Türkiye-Rusya ilişkilerinin lokomotifi olan ticari ilişkiler uçak krizinden çok sert etkilenecek. Türkiye'nin Rusya'ya doğalgaz ve petrol bağımlılığı o kadar kolay telafi edilecek bir konu değil. Türkiye petrolün yüzde 20'sini, doğalgazın da yüzde 60'ını Rusya'dan alıyor. İran kış aylarında yeterli sevkiyat yapamadığı için Rusya ek sevkiyatla telafi ediyordu. Rus doğalgazının ‘teknik arıza' ya da ‘aşırı pahalanma' gibi gerekçelerle kesintiye uğramasının telafisi zor.

Türk Akımı, 20 milyar dolarlık dev proje Akkuyu Nükleer Santrali ve Denizbank gibi Rusya'nın Türkiye'deki yatırımları gözden geçirilecek. Rusya Başbakanı Medvedev ekonomik işbirliği programlarının durdurulması, mali işlemlerde kısıtlamalar, dış ticarette kısıtlamalar, gümrük vergilerinin değiştirilmesi, turizm ve taşımacılık alanında alınacak tedbirleri kapsayan bir yaptırım paketi ile ilgili çalışmalara başladıklarını açıkladı. Türkiye-Rusya toplam ticaret hacminin kriz nedeni ile 2015'te 25 milyar dolar seviyesine kadar gerilemesi bekleniyor.
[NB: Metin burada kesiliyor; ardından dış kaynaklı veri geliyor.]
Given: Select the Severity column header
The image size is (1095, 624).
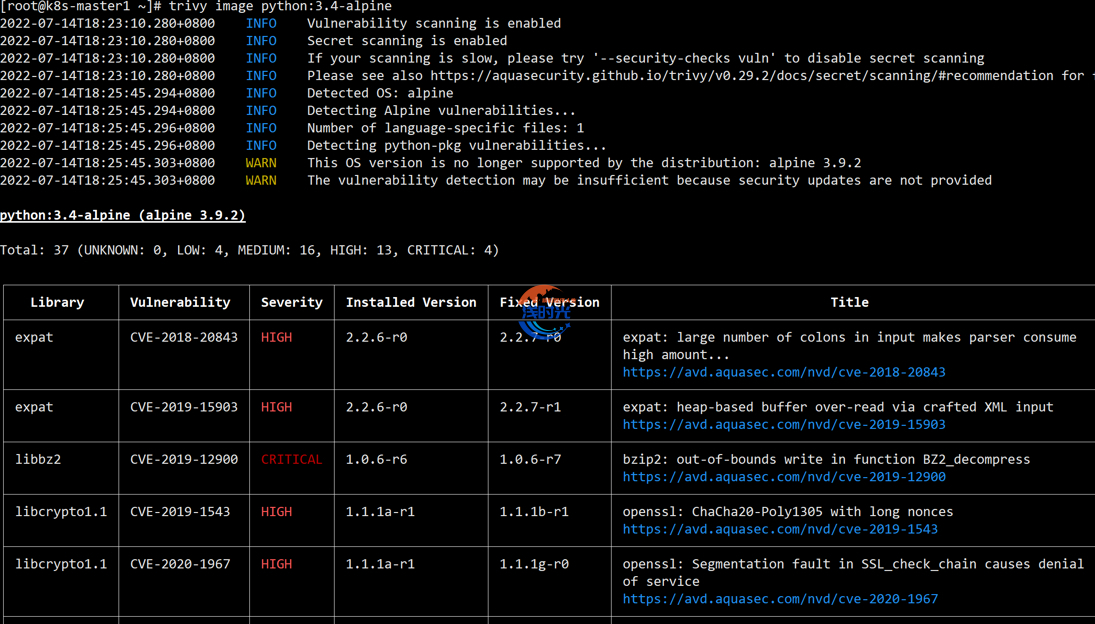Looking at the screenshot, I should point(291,302).
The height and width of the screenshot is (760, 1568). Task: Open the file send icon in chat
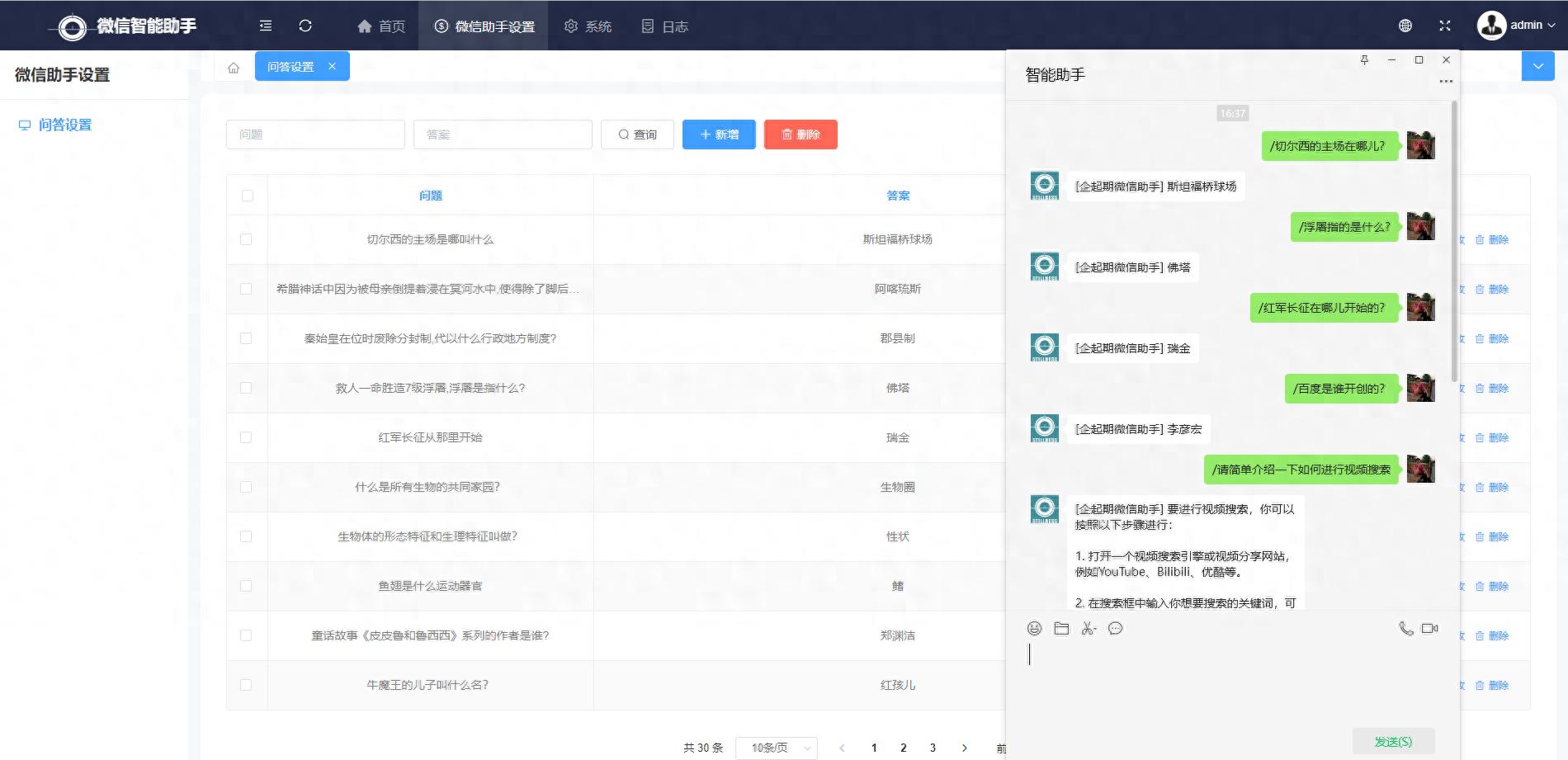(x=1061, y=628)
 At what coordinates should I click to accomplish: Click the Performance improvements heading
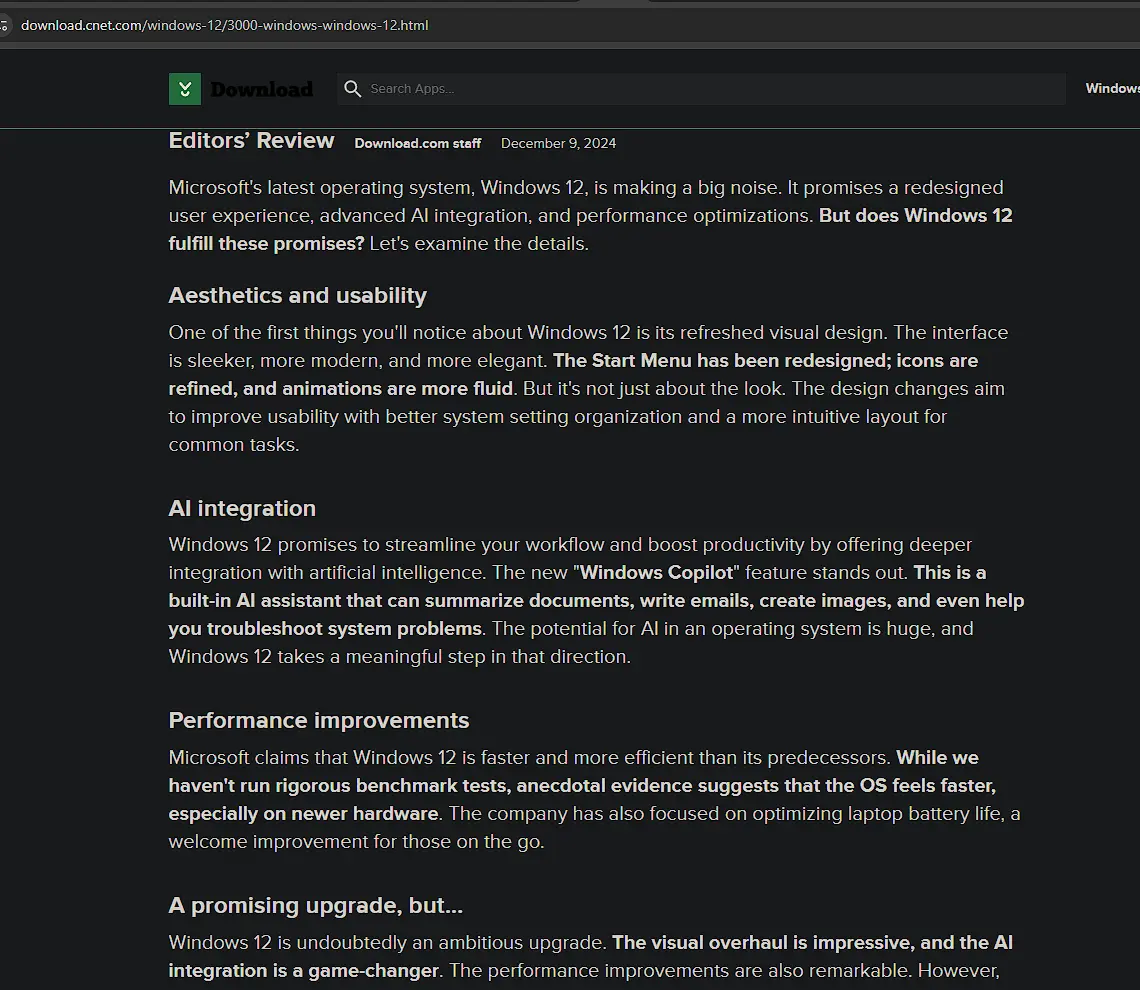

Bu rakamın sadece 5 milyar doları Türkiye'nin ihracatını oluşturuyor. Ancak Türkiye'nin Rusya ile ekonomik ilişkilerinin dolaylı kazancı çok daha yüksek. Rus turist sayısı 4,3 milyondan bu yıl 3,5 milyona gerilerken, 2016'da 3 milyonun da altına inebilir. Turizm, tekstil ve gıda krizden en çok etkilenen sektörler olacak.

AKLISELİM DEVREYE GİRMELİ

Krizin büyümesi ve karşılıklı olarak olumlu adımların atılmaması telafisi zor bir sürece doğru ilişkileri götürebilir. Sonuçta yüz yüze kalınan bir kriz var. Ankara'nın üzüntü ifade eden açıklamalarla süreci yumuşatması gerekiyor. Aklıselim devreye girmezse ateş çemberine dönen coğrafyamızda sıkışıp kalma riski yüksek.